Eventually, the head public defender in El Paso took on the cases of five separated mothers, fighting their charges, and most importantly, keeping them in the United States for a while and allowing me access to them in federal detention. This was key.
I profiled one separated mother with a really strong asylum case. She was later released after my story ran, even though all the other mothers in that case were deported without their children. In January 2018, the ACLU called me to walk them through the separation process and in February, it filed its pivotal Ms. L lawsuit that forced the reunification of separated parents and children in June 2018.
3. In South Texas, immigration from the South is very real and present. How do readers respond to your stories and do you find yourself as a reporter engaging in dialogues about Trump's policies with readers a lot?
One in four residents in Harris County is foreign-born. It is the most diverse metropolitan region in the country. And of course, Texas has had a long-standing relationship with Mexico since its inception. It is also Ground Zero when it comes to border crossings.
Many people don’t realize that all five of Texas’ biggest cities have long been Democrat and that Houston was the largest city in the country to elect a lesbian mayor in 2009. It is a very inclusive city. But there is a real divide between the urban cores and the suburban and rural areas. My interactions with readers reflect that dichotomy.
I usually get hate mail every time I write a story, but in my experience it is because most people who have something positive to say don’t write in. I have the opposite experience when I speak at local or statewide events. In those cases, most people are very progressive.

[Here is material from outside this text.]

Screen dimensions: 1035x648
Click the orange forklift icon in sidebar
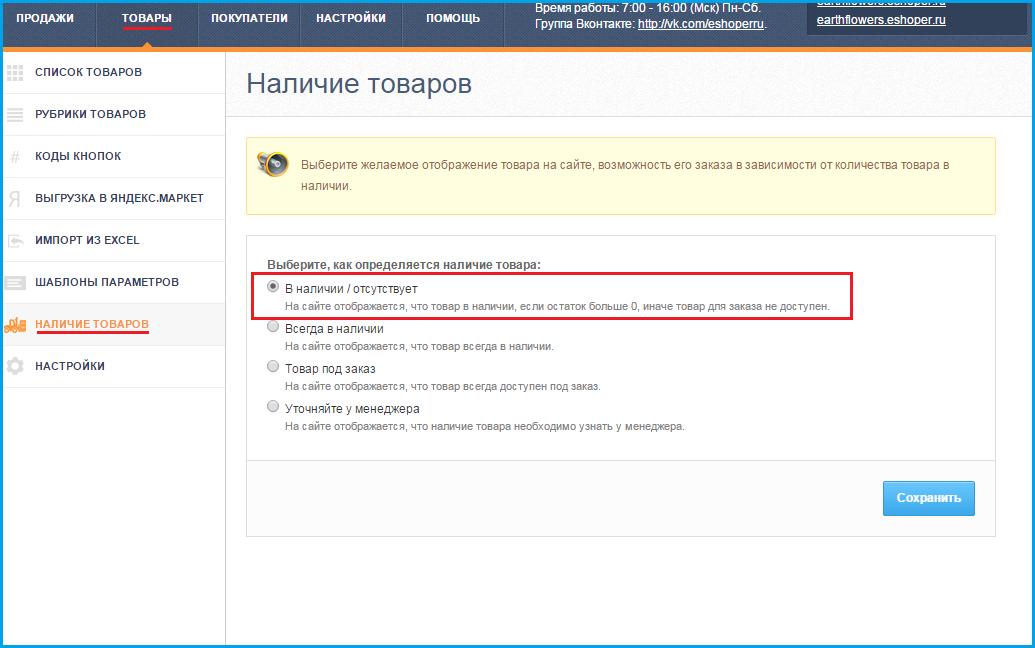(15, 325)
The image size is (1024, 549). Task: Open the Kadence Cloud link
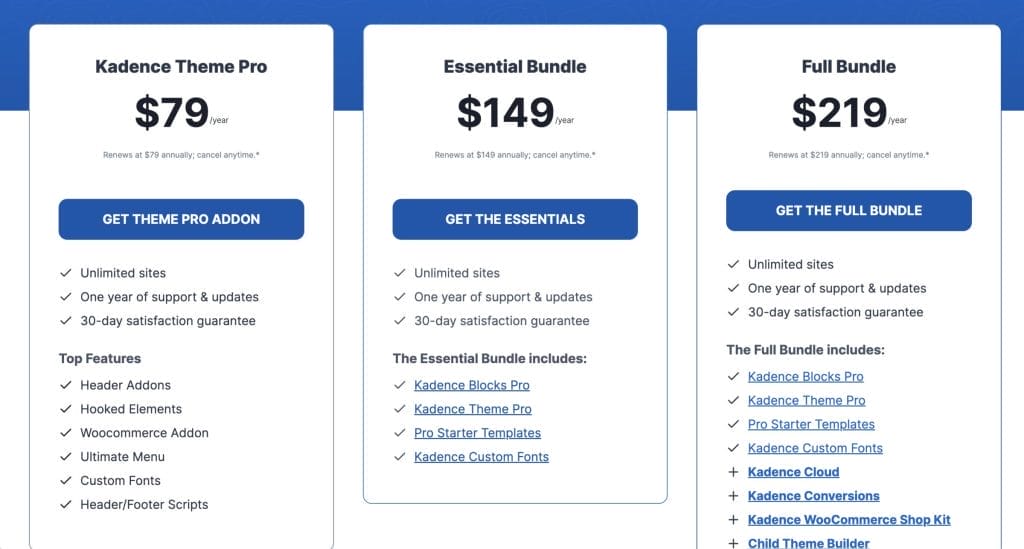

When I focus in-depth on the story of one immigrant or family, I often get many requests on how people can help. This has resulted in mass fundraisers to save people from deportation or help immigrants from losing their homes during Hurricane Harvey.
4. More than a year has passed since Trump signed an order to end his policy of separating families at the border, but is it still happening? Have you been inside some of the centers where they are keeping children separated from their parents, or parents from their children?
This continues to be a big source of confusion. Though the president signed an order last summer ostensibly ending family separations, he did not end the “zero tolerance” policy of prosecuting illegal crossers. As I reported last month, the administration separated more than 700 children from their parents since the president signed an executive order ending the practice last June. Often, as my reporting showed, the justifications for the separations quickly disintegrated upon deeper investigation.
To the second part of your question, as I mentioned, there is extremely restricted access to Border Patrol processing facilities or ICE detention centers for parents, and even less so for Health and Human Services shelters that house unaccompanied migrant children. I have been in ICE detention centers to interview separated parents and have toured an HHS shelter, but reporters were not able to speak to the children.
5. What prepared you for this beat?
The No. 1 thing that prepared me for this beat is that I am an immigrant. I moved here from South Africa when I was 17 after my parents won the green card lottery, which the Trump administration now wants to undo, claiming it brings in dangerous people. It has helped me understand how vulnerable people can feel as immigrants, even though of course I was extremely privileged, relative to many other experiences.
I also covered crime in south Texas for many years before quitting my job and moving to Central America to learn Spanish. I spent a lot of time freelancing in Guatemala and El Salvador, and worked for a while in Panama covering the region for Reuters.
It felt like a coming home of sorts when I was offered the job covering immigration for the Houston Chronicle in 2014 at the beginning of the Central American child migration crisis. I knew what areas people were coming from -- often, I had been there -- and that helped us develop trust. It has been an honor to cover this issue at such a crucial time, both as an immigrant to Houston and as someone who knows Central America so well.